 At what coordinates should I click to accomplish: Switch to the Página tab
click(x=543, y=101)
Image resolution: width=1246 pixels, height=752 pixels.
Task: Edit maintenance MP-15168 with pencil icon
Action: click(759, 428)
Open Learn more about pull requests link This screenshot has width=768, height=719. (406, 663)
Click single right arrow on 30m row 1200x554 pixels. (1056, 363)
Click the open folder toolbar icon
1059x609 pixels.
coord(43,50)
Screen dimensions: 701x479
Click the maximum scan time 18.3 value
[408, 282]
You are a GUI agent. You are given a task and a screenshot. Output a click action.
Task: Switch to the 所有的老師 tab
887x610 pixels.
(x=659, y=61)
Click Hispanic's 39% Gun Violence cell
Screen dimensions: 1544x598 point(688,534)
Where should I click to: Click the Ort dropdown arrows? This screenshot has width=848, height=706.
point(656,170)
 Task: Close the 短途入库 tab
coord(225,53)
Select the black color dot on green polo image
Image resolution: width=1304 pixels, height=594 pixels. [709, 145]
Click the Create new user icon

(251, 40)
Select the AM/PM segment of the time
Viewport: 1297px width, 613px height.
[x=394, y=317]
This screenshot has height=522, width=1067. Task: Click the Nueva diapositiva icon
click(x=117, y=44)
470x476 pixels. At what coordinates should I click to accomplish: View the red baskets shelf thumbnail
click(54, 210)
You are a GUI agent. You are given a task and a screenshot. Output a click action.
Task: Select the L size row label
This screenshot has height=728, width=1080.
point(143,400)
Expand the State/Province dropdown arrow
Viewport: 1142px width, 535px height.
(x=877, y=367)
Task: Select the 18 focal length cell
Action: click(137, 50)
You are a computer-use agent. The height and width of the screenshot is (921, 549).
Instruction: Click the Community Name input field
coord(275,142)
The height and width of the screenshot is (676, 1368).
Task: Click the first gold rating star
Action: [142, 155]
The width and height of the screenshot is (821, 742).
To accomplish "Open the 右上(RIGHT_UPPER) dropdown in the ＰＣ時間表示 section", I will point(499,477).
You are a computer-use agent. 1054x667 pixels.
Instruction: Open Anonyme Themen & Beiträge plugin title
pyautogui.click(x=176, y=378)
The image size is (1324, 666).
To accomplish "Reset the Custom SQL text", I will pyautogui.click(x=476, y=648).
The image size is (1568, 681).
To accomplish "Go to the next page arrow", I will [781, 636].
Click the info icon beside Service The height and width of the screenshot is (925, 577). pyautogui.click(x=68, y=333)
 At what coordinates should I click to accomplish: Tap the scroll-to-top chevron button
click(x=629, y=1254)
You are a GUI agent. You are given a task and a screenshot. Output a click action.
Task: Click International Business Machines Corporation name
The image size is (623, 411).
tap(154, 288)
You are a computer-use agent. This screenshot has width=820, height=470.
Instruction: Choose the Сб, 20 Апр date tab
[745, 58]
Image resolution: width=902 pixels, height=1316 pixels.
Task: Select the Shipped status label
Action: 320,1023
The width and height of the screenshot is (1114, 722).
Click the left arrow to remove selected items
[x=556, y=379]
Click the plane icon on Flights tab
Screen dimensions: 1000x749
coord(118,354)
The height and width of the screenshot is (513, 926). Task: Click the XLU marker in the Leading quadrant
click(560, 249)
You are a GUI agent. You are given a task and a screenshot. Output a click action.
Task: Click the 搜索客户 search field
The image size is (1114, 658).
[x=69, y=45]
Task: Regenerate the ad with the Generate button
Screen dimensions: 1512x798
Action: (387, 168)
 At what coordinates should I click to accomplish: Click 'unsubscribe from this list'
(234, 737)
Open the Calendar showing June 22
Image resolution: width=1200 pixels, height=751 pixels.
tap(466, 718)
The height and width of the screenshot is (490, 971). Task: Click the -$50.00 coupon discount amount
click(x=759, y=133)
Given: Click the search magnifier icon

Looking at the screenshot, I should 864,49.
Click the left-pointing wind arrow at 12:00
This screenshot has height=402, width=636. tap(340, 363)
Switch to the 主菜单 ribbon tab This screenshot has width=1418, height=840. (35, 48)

Task item :: Each line from the one that contains "Given: Click the search magnifier icon" through the end of the material above should be returned exactly, and nothing else.

Your response ::
Given: Click the search magnifier icon

Looking at the screenshot, I should 864,49.
Click the left-pointing wind arrow at 12:00
This screenshot has height=402, width=636. tap(340, 363)
Switch to the 主菜单 ribbon tab This screenshot has width=1418, height=840. (35, 48)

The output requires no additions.